» **Extracted entries**:
BEGIN
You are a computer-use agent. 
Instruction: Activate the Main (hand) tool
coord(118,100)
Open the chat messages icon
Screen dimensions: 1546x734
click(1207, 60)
END
» **Problem to solve**:
Reproduce the entire listing word for word.

» **Solution to the exercise**:
You are a computer-use agent. 
Instruction: Activate the Main (hand) tool
coord(118,100)
Open the chat messages icon
Screen dimensions: 1546x734
click(1207, 60)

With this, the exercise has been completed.